O “Pinhal de Futuro” é o primeiro projeto a ser desenvolvido em Portugal para rastreio e acompanhamento psicológico de menores, com mais de seis anos, expostos a ocorrências traumáticas de larga escala, como a que se viveu no verão passado. Abrange crianças e adolescentes, dos 6 aos 18 anos, das escolas dos concelhos de Castanheira de Pera, Figueiró dos Vinhos, Góis, Pampilhosa da Serra, Pedrógão Grande e Sertã, num universo inicial de 2.557 alunos.

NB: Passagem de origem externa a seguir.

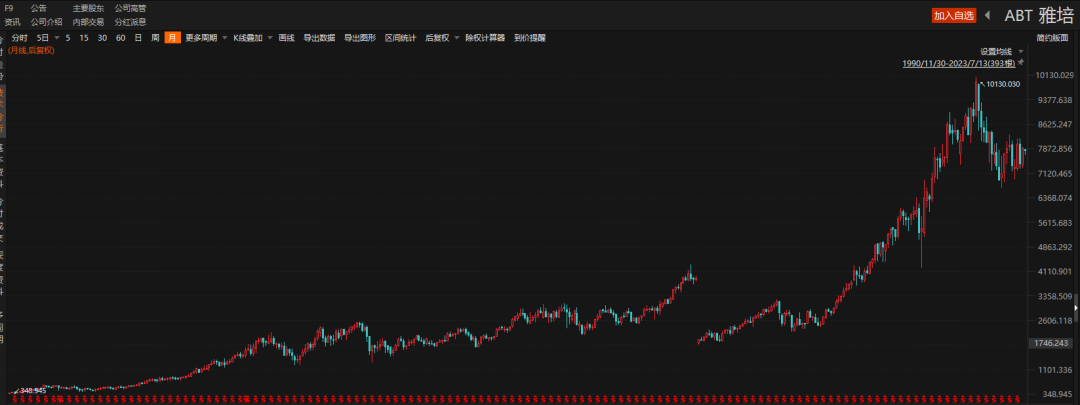This screenshot has height=405, width=1080.
Task: Switch to 周 weekly period
Action: click(x=155, y=37)
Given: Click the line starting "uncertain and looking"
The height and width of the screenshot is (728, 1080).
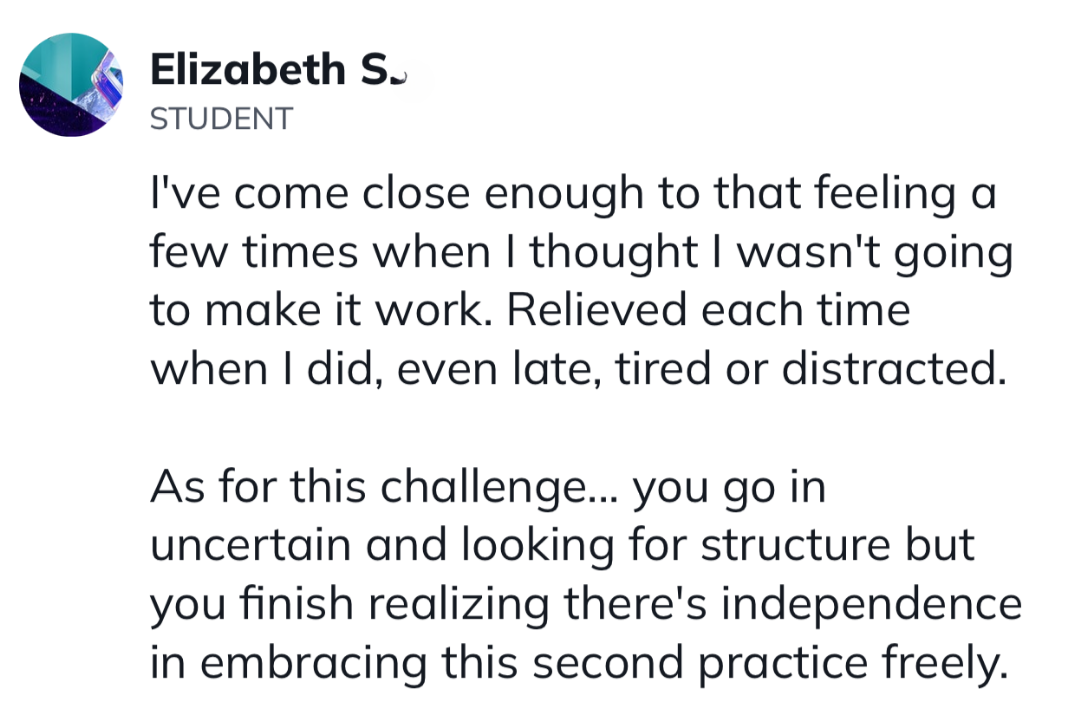Looking at the screenshot, I should [562, 546].
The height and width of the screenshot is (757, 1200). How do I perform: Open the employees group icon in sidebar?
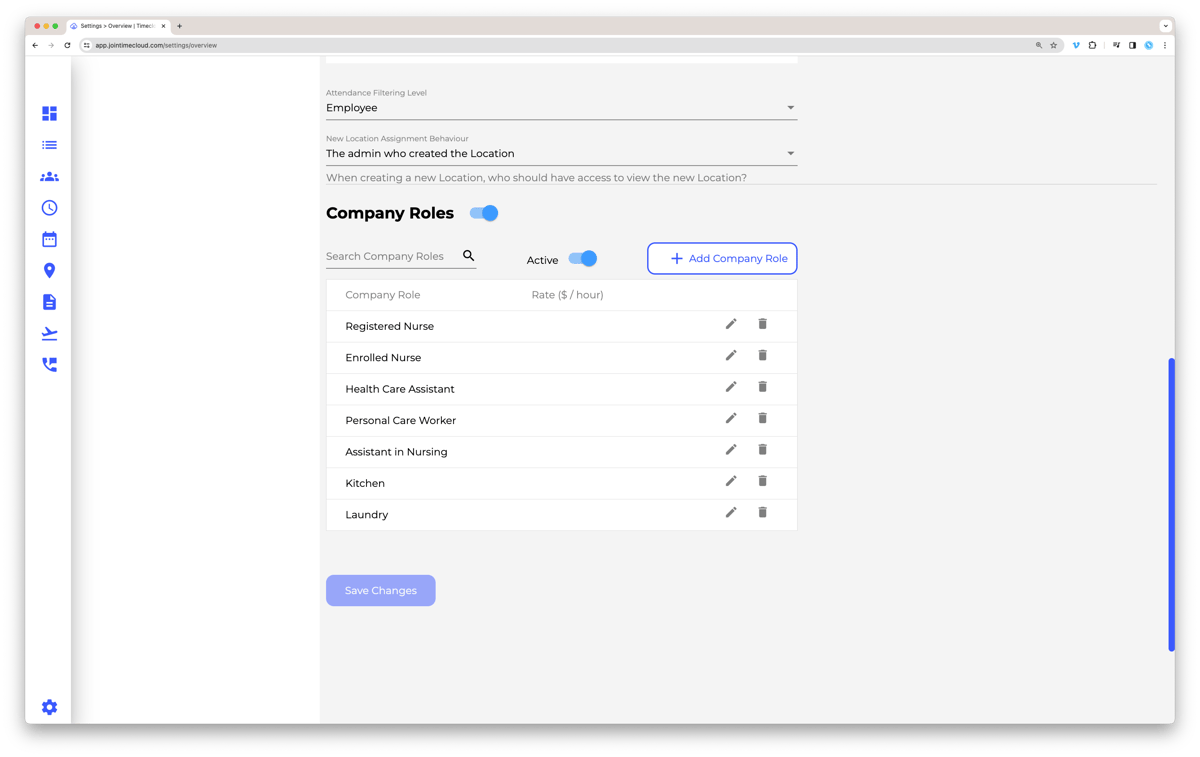[x=49, y=177]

O projeto “Pinhal de Futuro” é promovido pelo “Fundo de apoio às populações e à revitalização das áreas afetadas pelos incêndios”, gerido pela Fundação Calouste Gulbenkian, e desenvolvido em contexto escolar, pela EPIS - Associação Empresários Pela Inclusão Social, em parceria metodológica com o Centro de Investigação em Neuropsicologia e Intervenção Cognitivo-Comportamental (CINEICC), da Universidade de Coimbra, que envolve cerca de 444 crianças e adolescentes que apresentam sinais de perturbação como consequência dos incêndios florestais.

 

A abordagem metodológica deste projeto pioneiro pode ser utilizada em situações futuras

Com o projeto “Pinhal de Futuro”, foi desenvolvido, pela primeira vez em Portugal, um instrumento de rastreio e acompanhamento psicológico de crianças e adolescentes expostos a ocorrências traumáticas de larga escala, cuja abordagem metodológica poderá ser aplicada de forma mais célere em situações futuras. Por outro lado, o projeto constituiu uma base de registos históricos de sintomas e ocorrências que permitirá realizar estudos de natureza científica e comparar o impacto de diferentes situações de catástrofe futuras em populações jovens.